Max cosa rappresenta per te l’astronave che dà il titolo al tuo nuovo album?

L’astronave può avere una doppia interpretazione: da un lato è l’astronave madre che racconta quel luogo non luogo simbolo del nostro tempo, ovvero il centro commerciale. Astronave Madre”, ad esempio, è un pezzo psichedelico in cui parlo di questo luogo in cui vado spesso, un teatro in cui sono rappresentate le vicende umane di persone che diventano quasi degli automi. Da qui l’idea di intitolare l’album Astronave Max: il tema centrale è l’allontanarsi dalla Terra e vedere le cose in prospettiva. A 47 anni vedo ancora in un modo abbastanza simile a prima, ma l’età ti porta ad avere una diversa prospettiva, ciò che vedi è messo in un contesto più largo, da cui riesci a comprenderne la relatività. La vita è un gioco di prospettive e di allontanamenti, di rimettere tutto al proprio posto e l’età di dà un maggiore distacco, ma sempre con l’idea che le cose finiranno sempre bene. Tutto sommato la contemporaneità, con tutti i suoi difetti e limiti, rappresenta il punto più avanzato che l’umanità, fino a questo momento, ha raggiunto.

Sei stato il cantore della provincia degli anni ’90. Secondo te con internet e la tecnologia c’è ancora questo senso di comunità, di provincia?

Io credo di sì, ma ho notato che la provincia che conoscevo io è molto cambiata perché molte zone sono diventate aree dormitorio. La crisi ha colpito i piccoli centri più delle città e la gente ora lavora a Milano, le persone non sono più fisicamente lì in provincia, ci arrivano la sera tardi e se ne vanno la mattina presto, senza vivere i luoghi.
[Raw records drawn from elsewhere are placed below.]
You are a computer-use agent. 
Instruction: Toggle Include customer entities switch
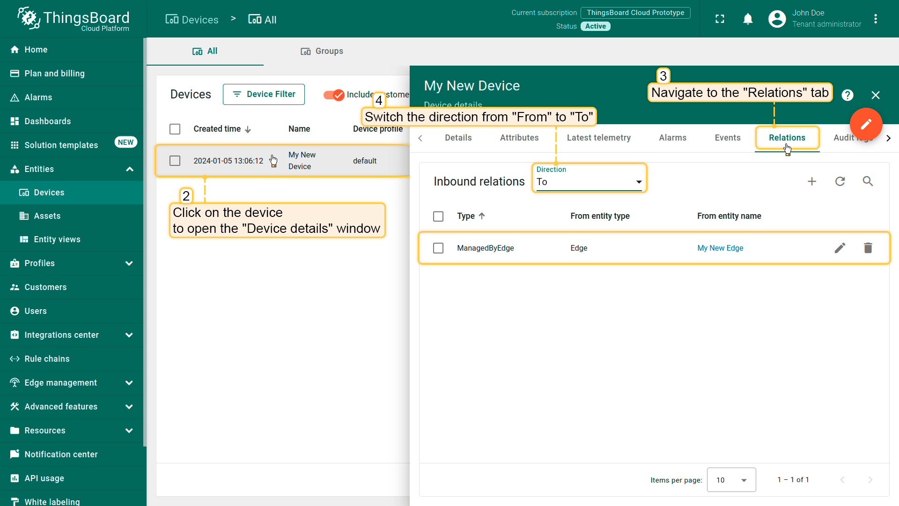click(334, 95)
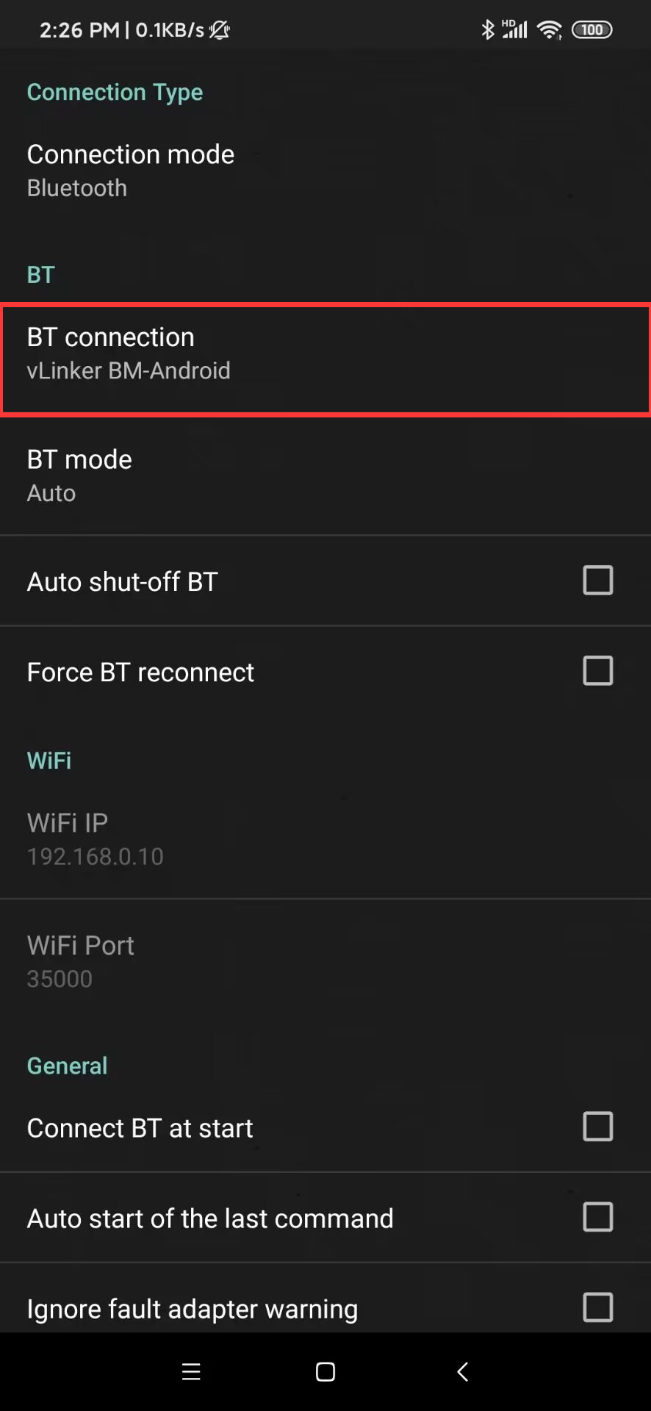The width and height of the screenshot is (651, 1411).
Task: Tap the Android back navigation icon
Action: tap(462, 1371)
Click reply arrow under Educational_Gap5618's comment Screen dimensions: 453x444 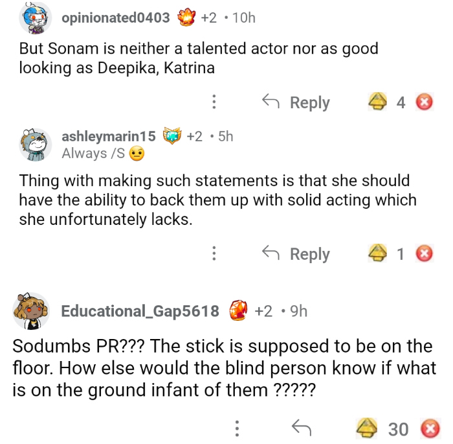[x=302, y=428]
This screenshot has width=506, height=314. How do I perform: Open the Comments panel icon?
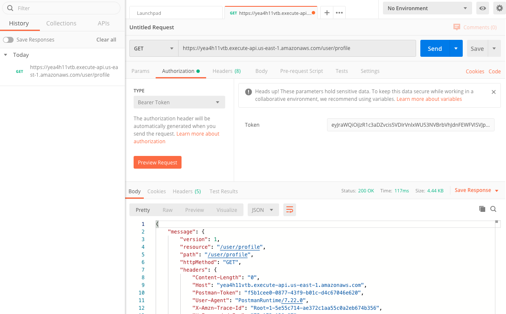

La provincia negli anni ’90 aveva la consapevolezza di non sapere cosa succedeva altrove. C’era l’immaginazione, la provincia doveva creare una propria identità per immaginare cosa succedeva fuori. Chi arrivava in città dalla provincia il sabato sera, si riconosceva subito anche da come era vestito. I milanesi ci riconoscevano subito perché noi eravamo quelli sempre con la taglia sbagliata: se volevi il Chiodo, al negoziante ne erano arrivati due, una L e una XL. Se aveva già venduto la L, ti diceva che la XL ti andava bene, bastava metterci un maglione sotto. Così noi di provincia eravamo quelli con il Chiodo troppo grande. In più la provincia creava l’obbligo di coesistenza tra persone diverse. Se eri a Pavia e ascoltavi il punk, al massimo c’erano altre due o tre persone come te e non c’era un locale dove incontrarsi. Il ritrovo era insieme a tutti gli altri, paninari, metallari e vecchi che si bevevano il bianchino. Tutti allo stesso bar. Non potevi rivolgerti alla tua nicchia, dovevi sviluppare un linguaggio che ti permettesse di comunicare con tutti. L’alternativa era che venivi menato… o menavi! Oggi anche chi in provincia rimane comunque connesso con tutte le altre nicchie d’Italia e può creare un punto d’incontro digitale con chi la pensa come lui. All’epoca dovevi fidarti di chi non era come te, ma ti aiutava a non essere dogmatico, a mischiarti. Oggi internet, invece, permette ad una nicchia isolata di comunicare a distanza in luoghi non fisici.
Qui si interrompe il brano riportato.